SECCIÓN DEL DOCUMENTO —
# # #

Para muchos, la vida anterior a la pandemia será un recuerdo borroso, si algo. La sensación de haber estado menos restringidos. En cambio, la incertidumbre, la soledad, el hastío, las dificultades y hasta violencias domésticas en condiciones de encierro fueron su experiencia inmediata, y lo siguen siendo. Como escribe cruda y simplemente Anne Sexton: The world wasn’t / yours, / It belonged / to the big people.
Testigos no mudos pero sí poco escuchados, tienen su propia visión de las cosas, pueril y fantasiosa si se quiere, pero justamente por eso capaz de una lucidez sobrecogedora. Los augurios económicos y climáticos para estas generaciones son turbios, si no oscuros; la pandemia implica un ejercicio de sobrevivencia que las marca a futuro. La idea de la muerte ha sido continua; frecuentemente una experiencia de pérdida concreta. Los mayores de por sí mueren, de uno en uno. Sólo que ahora se arracimaron de repente y congestionaron los panteones o se les arrinconó en fosas como desechos tóxicos.

# # #

DATOS PROPORCIONADOS —

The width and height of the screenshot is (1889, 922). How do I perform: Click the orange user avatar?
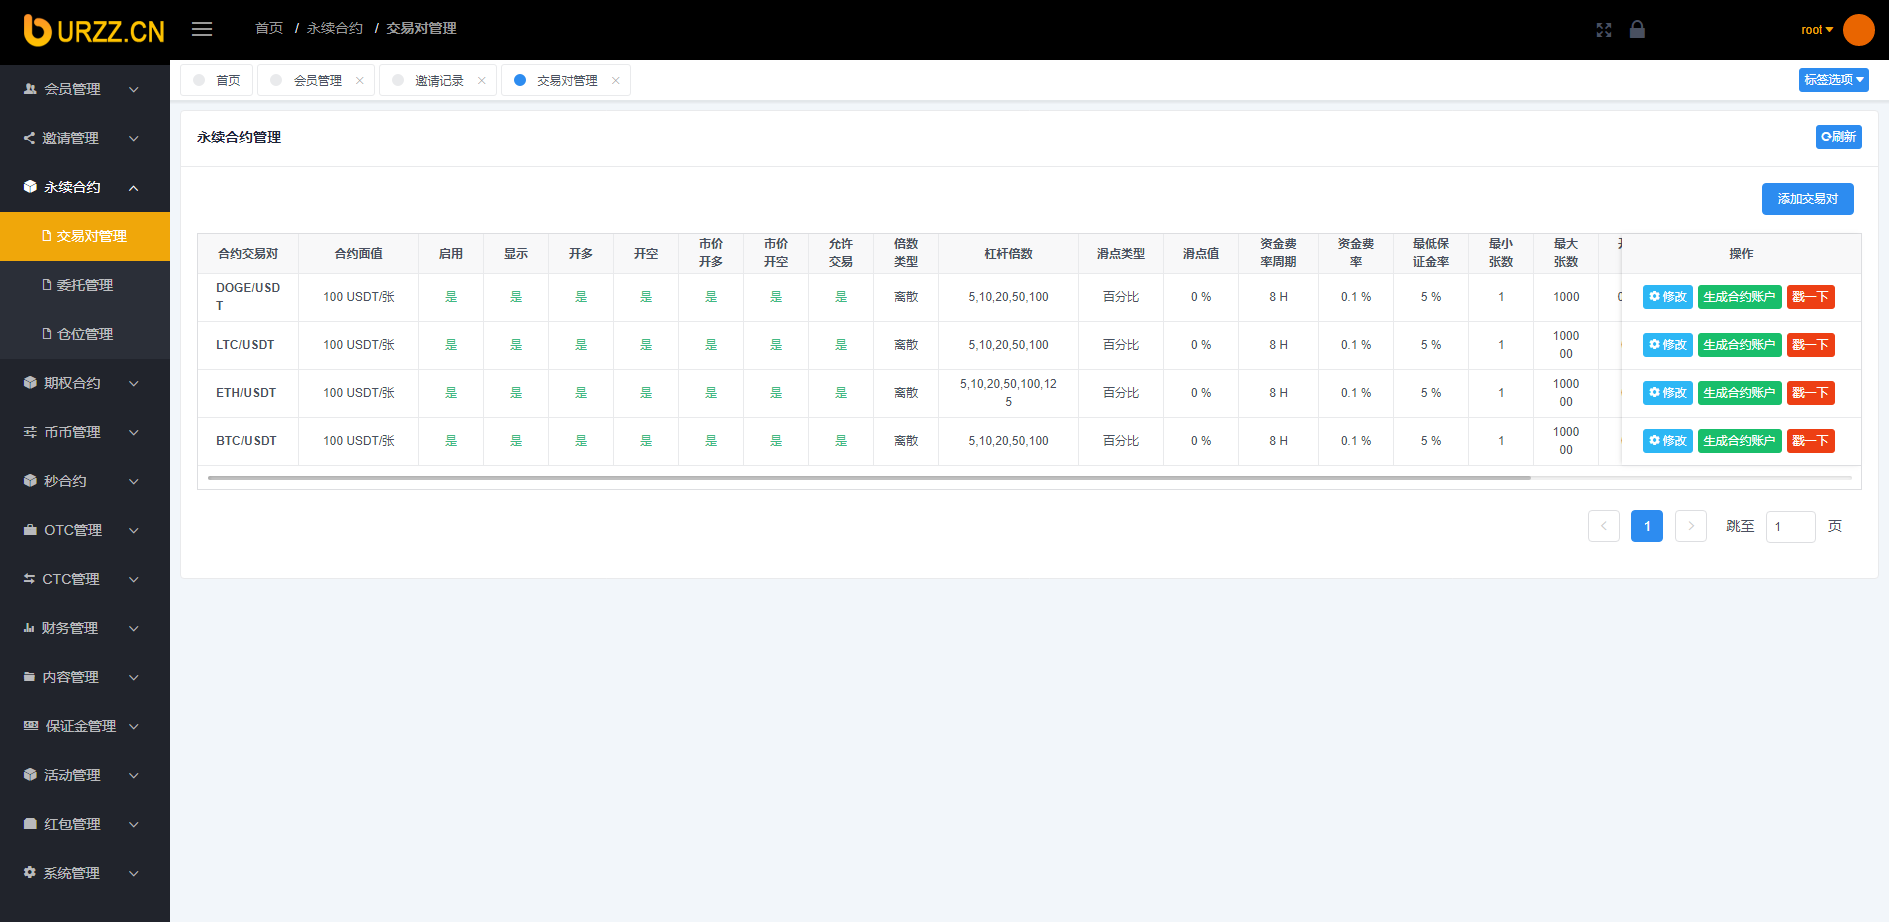[x=1858, y=30]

# # #

TU TAREA — Transcribe literalmente el fragmento sobre la pandemia, comenzando con "Para muchos, la" y siguiendo hasta "the big people.". Básate únicamente en el fragmento sobre la pandemia.

RESULTADO OBTENIDO —
Para muchos, la vida anterior a la pandemia será un recuerdo borroso, si algo. La sensación de haber estado menos restringidos. En cambio, la incertidumbre, la soledad, el hastío, las dificultades y hasta violencias domésticas en condiciones de encierro fueron su experiencia inmediata, y lo siguen siendo. Como escribe cruda y simplemente Anne Sexton: The world wasn’t / yours, / It belonged / to the big people.